- SOURCE RECORDS -
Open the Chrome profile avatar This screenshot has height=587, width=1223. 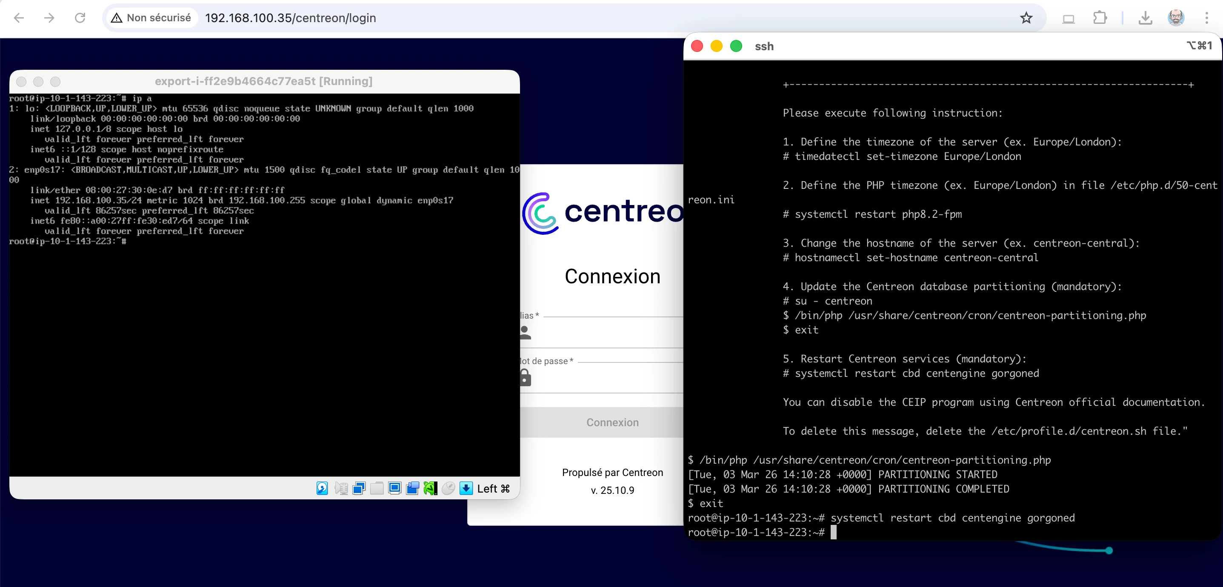(x=1176, y=18)
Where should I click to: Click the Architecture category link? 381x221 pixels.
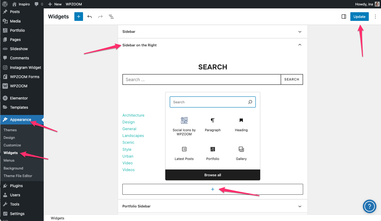(133, 115)
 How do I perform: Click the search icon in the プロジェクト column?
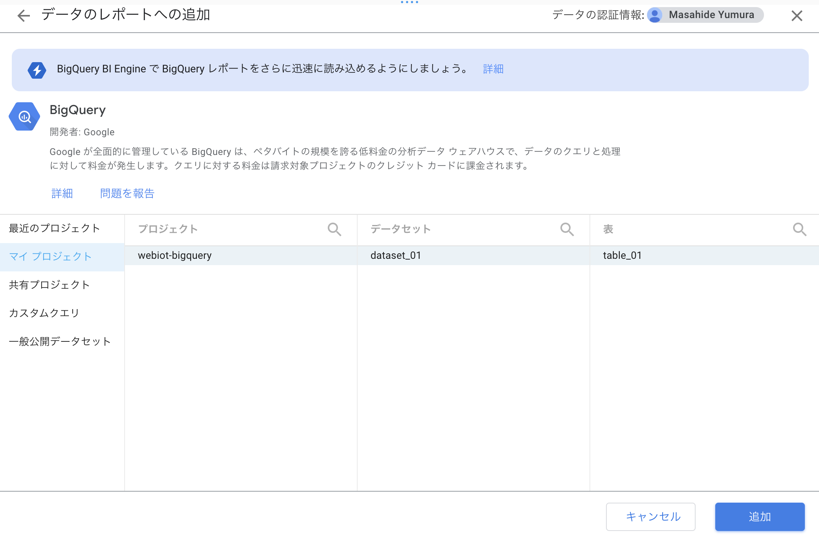coord(334,229)
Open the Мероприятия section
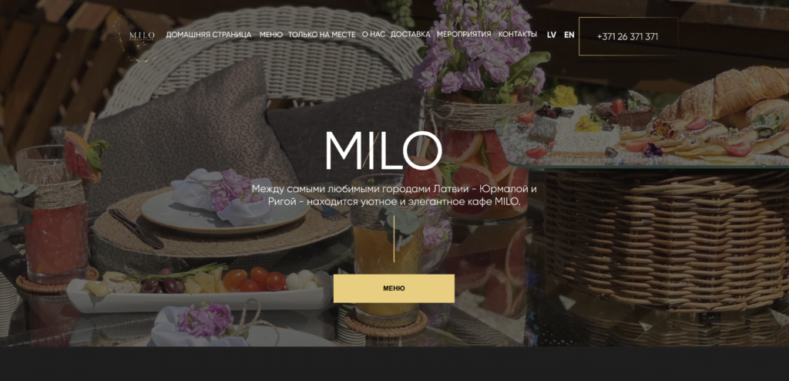 pyautogui.click(x=464, y=34)
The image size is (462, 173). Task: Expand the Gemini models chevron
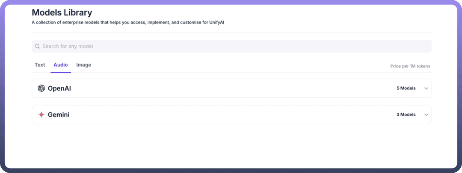click(x=426, y=115)
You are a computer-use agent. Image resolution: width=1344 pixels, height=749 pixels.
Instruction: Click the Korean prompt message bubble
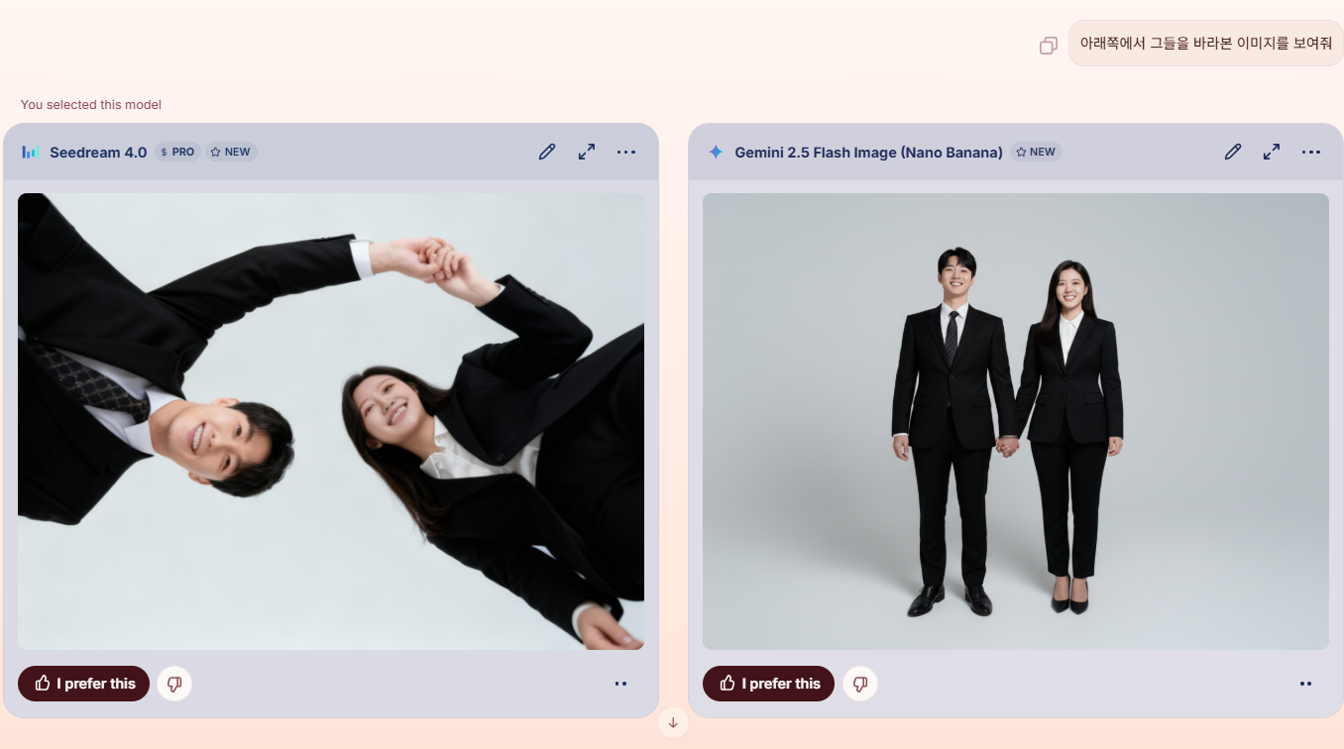pyautogui.click(x=1205, y=44)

- INSTRUCTIONS FOR THE TASK -
Repeat the items above word for word, from the line containing "How do I perform: Click" through the end of the items, both ends included. Leave the pictures out of your answer.

- SOLUTION -
 How do I perform: Click the search icon in the プロジェクト column?
coord(334,229)
Open the Мероприятия section
 pyautogui.click(x=464, y=34)
The image size is (462, 173). Task: Expand the Gemini models chevron
click(x=426, y=115)
You are a computer-use agent. Image resolution: width=1344 pixels, height=749 pixels.
Instruction: Click the Korean prompt message bubble
pyautogui.click(x=1205, y=44)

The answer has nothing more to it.